For all the services that Pakistan has so far provided to the Americans in their global war against terrorism, all that President Musharraf received from his distinguished guest was a lecture on the need for democracy and refusal for any direct role in the settlement of the Kashmir dispute.
It is clear that the United States wants to remain 'engaged' with Pakistan because the key to US security in many ways lies here. But apparently, this also requires the reading of the riot act to Pakistan as and when it becomes essential. It is an unequal and uneasy relationship and both sides know it.
Pakistan has had to review its security policies in the region, east and west, because they clashed with US interests after the 9/11 strikes. Events since then show that there are still areas of friction when it comes to handling Afghanistan and radical Islam.
The difference between the two relationships [of the US with India and Pakistan] springs from the fact that India interests the US, but Pakistan worries it. Therein lies the qualitative difference.
The US priorities in South Asia can be assessed from what President Bush said at his joint press conference. It is clear that America's strategic partner in this region is India and not Pakistan.
This means that Pakistani policy makers also need to think in new directions. The time for depending too much on the US is perhaps over. Pakistan should turn the focus of its foreign policy to China now. If the US can enter an agreement over civilian nuclear cooperation, Pakistan can do the same with China. Mr Bush has made his priorities clear. We now wait and see how Pakistani policy makers respond.
The whole world knows that Pakistan is a frontline state in the war on terror and has lent the US all possible assistance. Yet the Americans are not satisfied with Pakistan and want more. In this situation, the US is strengthening the hands of India which can only mean weakening Pakistan.
The American demand for more on this front can also be taken as a threat. Mr Bush has said that he is battling political and jihadi Islam whereas politics and jihad are one and the same thing in the true Islamic spirit.

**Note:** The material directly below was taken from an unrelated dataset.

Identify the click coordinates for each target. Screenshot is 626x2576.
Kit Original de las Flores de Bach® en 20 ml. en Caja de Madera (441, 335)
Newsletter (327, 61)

In the light of all this, Pakistan should not be under any illusion. The Americans only know how to use others for their own interests. Pakistan should no turn to a policy of self reliance instead of relying on the US.
The sub-text of whatever was said by Mr Bush has made it obvious that America has a determined a premier role for India in its China containment policy.
Pakistan's role in the region, as such, has become a secondary one - limited to fighting terrorism and preventing nuclear proliferation. Whatever demands the American president has made of Pakistan and what sort of cooperation he has demanded for its plans to attack Iran remain a secret as yet.
What is clear though is that America is not willing to give the same importance to Pakistan as it is to India. In these circumstances, the only option for Pakistan is to establish a model democratic nation so that a democratic Pakistan competes with a democratic India.
At the same time, Pakistan must make efforts to extricate itself from the American trap.
President Bush alone knows exactly why he visited Pakistan. But Pakistanis generally feel that he has not even given a lollipop to Pakistan.
No resolution of the Kashmir dispute, no road map for democracy, no appreciation of Pakistan's energy needs and no attempts to cool down tempers over the blasphemous cartoons.
It was being generally thought that President Bush's visit is aimed at strengthening President Musharraf personally, so that he may continue his fight against terrorism. But only time will tell Mr Bush has ended up strengthening or weakening his friend.